One likely consequence is that some Departments may be abolished
or merged. For example, on Newsnight, it was suggested that DEFRA and
DCMS
didn't really need to exist as separate departments at all, and a lot
could be saved by abolishing hem,


Really?


Does abolishing a ministry, but still performing all of its functionally,
save a lot?


If you still need all of the "customer facing" people you still need all
of the buildings that they work in, and you still need most of the
management chain to manage them.


All you save is the single guy at the top (and the office that (s)he sits
in)


More than that in that there are fewer Permanent Secretaries and the like
and systems are merged with economies of scale. However because two
departments are rarely merged directly but rather responsibilities are
constantly respread around it's hard to get clear figures.

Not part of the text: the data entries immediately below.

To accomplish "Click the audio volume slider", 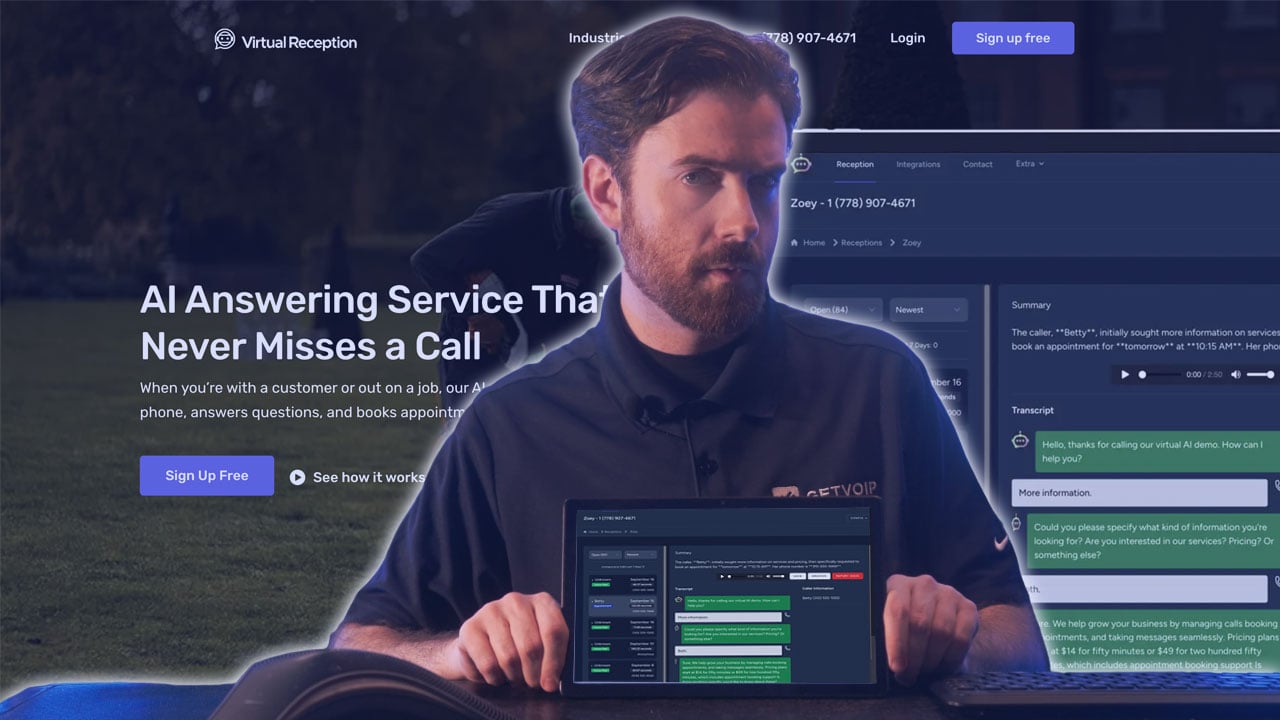I will 1260,375.
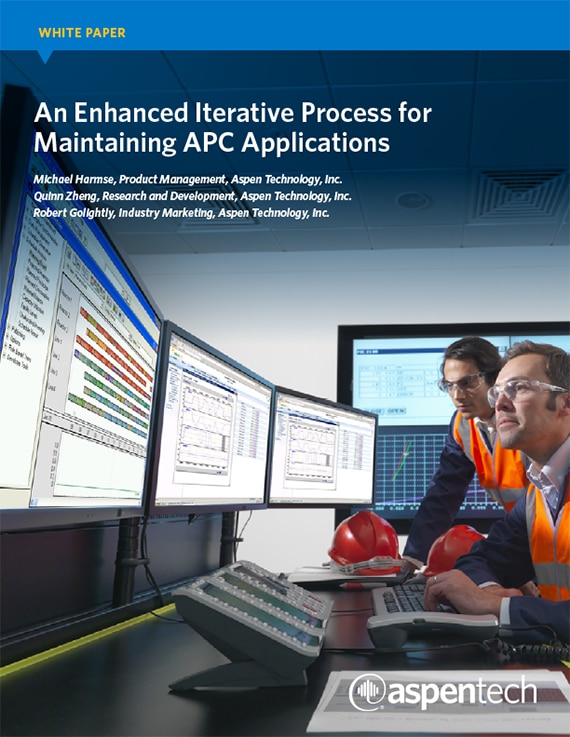Click the WHITE PAPER header label
570x737 pixels.
pos(82,33)
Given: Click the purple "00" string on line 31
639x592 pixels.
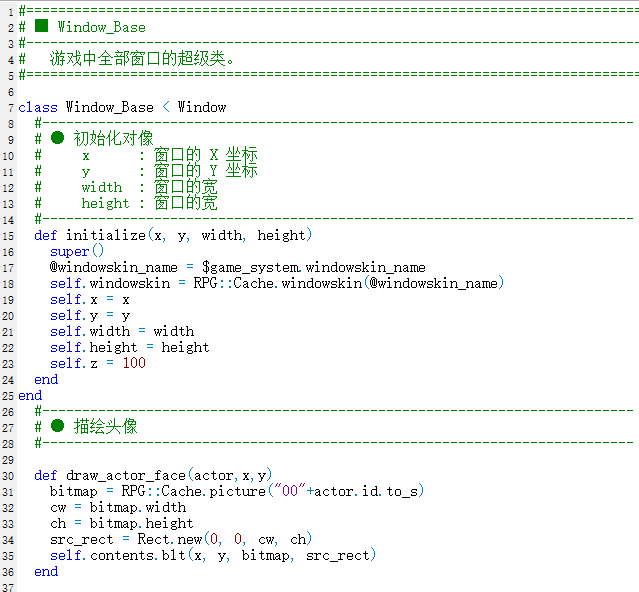Looking at the screenshot, I should pyautogui.click(x=290, y=491).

Oh and you save a little bit in your stationary budget by not having to
keep backup stocks of headed-notepaper (measured against the extra cost of
throwing away the old stock that you now can't use).


One of the more ridiculous things we do in this country is to constantly
reorganise government departments under new names such that the stationery
gets out of date and everyone gets confused by the titles - once when
lobbying a minister in another department we found even he didn't know for
sure the snappy short title of the Department of Communities and Local
Government. It had spent four years as the "Office of the Deputy Prime
Minister" largely because the name had already existed and it was a face
saving measure to cover up the fact that the Department of Transport, Local
Government and the Regions had been simply split. But it was then split from
the DPM and so needed an actual name. When Eric Pickles was exploring the
DCLG in 2010 he found it still had boxes upon boxes of unused biros from the
days of the Department of Environment, Transport and the Regions, 1997-2001.

In general the Cameron government has so far avoided renaming and
reorganising government departments, bar changing the Department of
Children, Schools and Families to the Department of Education *, but long
term it might be better to go the route of other countries where many
ministers have multiple titles for small portfolios, enabling them to be
easily shifted around without having to restructure the back offices.